=== Written instruction ===
Pull out every line of the listing below that contains the string "Click", matching case exactly.

=== Material for this task ===
##########

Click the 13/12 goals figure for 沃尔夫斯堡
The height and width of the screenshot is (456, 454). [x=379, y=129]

##########

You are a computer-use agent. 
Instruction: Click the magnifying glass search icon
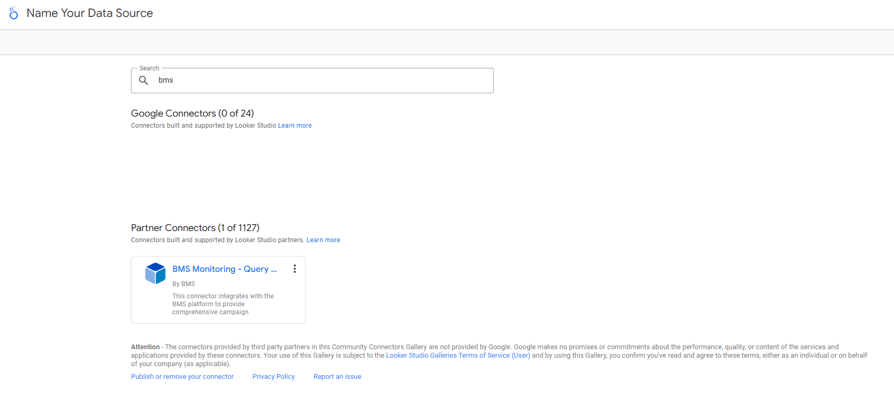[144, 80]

##########

=== Exercise response ===
Click the 13/12 goals figure for 沃尔夫斯堡
Instruction: Click the magnifying glass search icon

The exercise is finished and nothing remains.